28. Pulang dari rumah sakit.

656 16 0
                                    

Nyeri perut amat sangat ia rasakan meski hari ini telah diperbolehkan pulang oleh pihak rumah sakit, tubuh Nana masih terasa lemah bahkan ia sering kali muntah dan perutnya terasa sakit ketika makanan yang ia makan masuk ke dalam kerongkongan. Hanan yang sedari kemarin menunggunya langsung pamit ke kampus begitu simbok Siti datang, ia tahu jika Hanan merasa tidak enak jika harus berlama-lama menunggunya di sini.

Selama di Rumah Sakit pula Nana tidak melihat Rama, fikirannya semakin yakin jika memang Rama tidaklah menganggapnya berharga. Hal ini pula yang menambah kekecewaan dalam dirinya, saat sedang berjuang melawan asam lambung yang rasanya luar biasa justru laki laki yang berstatus menjadi suami tidak ada bersama dengan dirinya.

Ia menghembuskan nafas pelan, mungkin asam lambungnya naik karena pikiran terlalu dalam tentang ucapan Clara yang senantiasa terngiang-ngiang dalam benaknya. Ia ingin bertanya simbok pun tentang mengapa ia dijodohkan sepertinya percuma karena simbok pasti akan berdiri di belakang Rama dan menutupi apapun hal buruk yang dilakukan bosnya.

Hashina hanya berbaring lemah di atas tempat tidur, tidak banyak hal yang dapat ia lakukan selama dirumah sakit untuk bicara pun sepertinya ia tidak mau. Tubuhnya masih terlalu lemah ditambah pikiran-pikiran yang masih berkecamuk dalam benaknya, ia rasa pingsannya kali ini bukan karena ia kurang makan melainkan karena pikiran yang sejak kemarin menggerogoti tubuh. Semalam sebelum pingsan ia sama sekali tidak dapat tidur padahal dokternya terdahulu sering kali berkata jika ia tidak boleh memendam banyak pikiran karena akan memicu asam lambungnya naik.

"Jam berapa kita pulang mbok?". Tanya Nana setelah sekian lama berdiam diri, simbok menoleh dilihatnya istri dari tuan muda yang selama ini ia rawat. Sebenarnya simbok sendiri sangat senang dengan kedatangan Hashina di rumah tuan muda daripada kedatangan Clara yang seolah telah bersiap menjadi nyonya di rumah itu dan dengan semena-mena memerintah seorang pelayan.

"Nunggu pak Anto jemput mbak". jawab perempuan yang sudah berumur itu pada Hashina, ia melihat pergelangan lengan kanan Hasina yang tidak lagi menempel infus karena pagi tadi infusnya telah dilepas.

"Apa Pak Anto nggak nganterin Mas Rama ke kantor ?". Ucap Nana memastikan jika saat pulang nanti Rama memang tidak ada di rumah, ia takut Rama akan memarahinya karena  pingsan di kampus.

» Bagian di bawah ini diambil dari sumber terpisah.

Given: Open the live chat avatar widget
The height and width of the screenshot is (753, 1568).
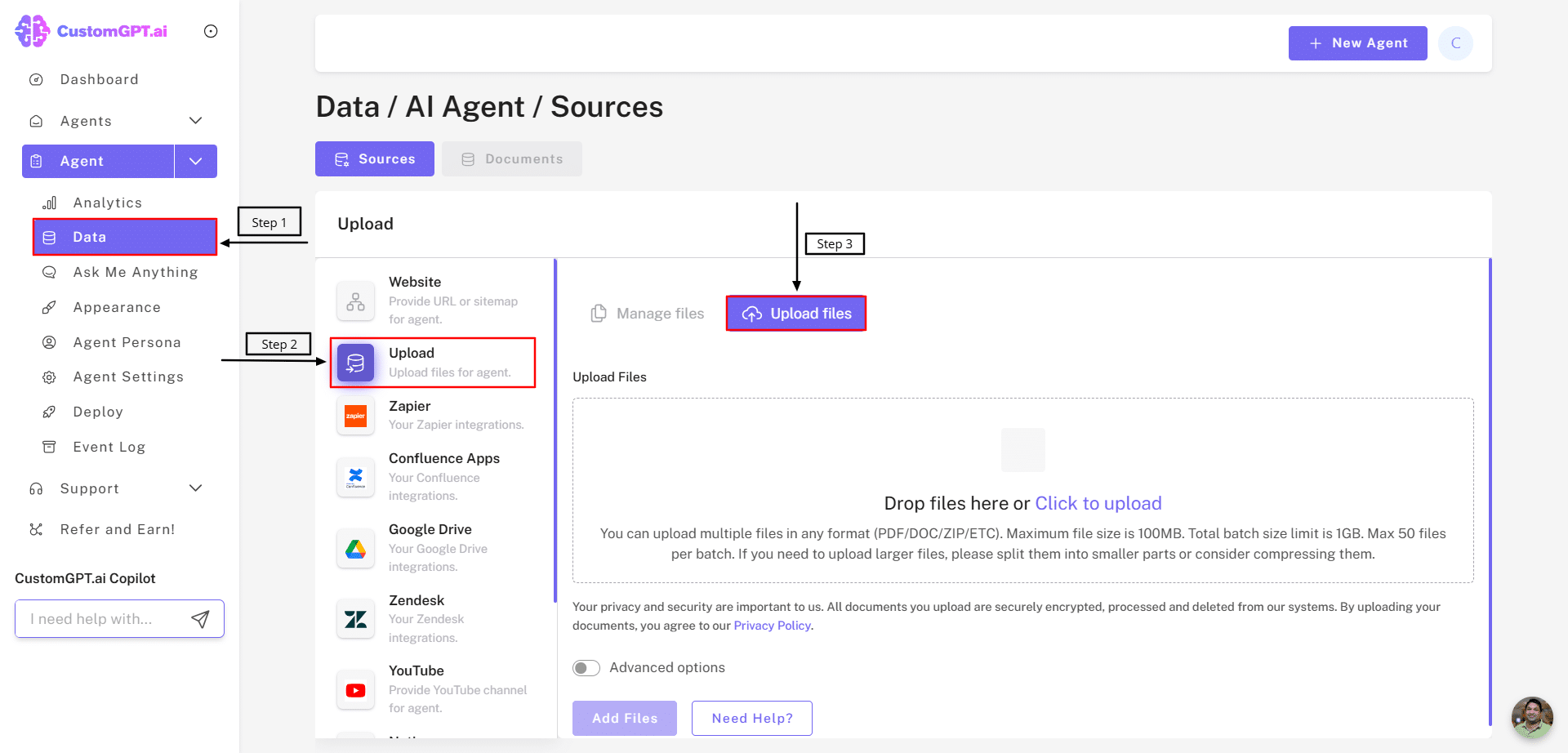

"Dari kemarin tuan muda pergi ke luar kota mbak, pagi-pagi tadi pak Anto harus ke kantor mengantar Berkas untuk diserahkan sama mas Angga". jawab simbok memberitahu, Nana sendiri menghela nafas lega karena tahu saat pulang nanti Rama tidak ada di rumah.

"Mas Rama pulang hari apa ya?". tanyanya lagi memastikan, simbok menggeleng tidak memberi jawaban apapun seolah menandakan ia sendiri juga tidak tahu kapan tuan mudanya akan pulang dari luar kota.

Tanpa Nana tahu simbok Siti sebenarnya telah mengabari Rama bahwa hari ini istrinya telah diizinkan untuk pulang, Rama yang memberitahu pada simbok agar tidak memberitahu Nana bahwa hari ini ia juga akan segera pulang menuruti kemauan dari tuan mudanya, sesekali simbok juga melihat Nana yang lemas dengan tatapan sayu diperlihatkan dari bola matanya, ia tahu berada di posisi gadis ini tidaklah mudah, di satu sisi iharus menjalani pernikahan tanpa cinta di sisi yang lain harus melihat suaminya bersama dengan perempuan lain di dalam rumahnya sendiri.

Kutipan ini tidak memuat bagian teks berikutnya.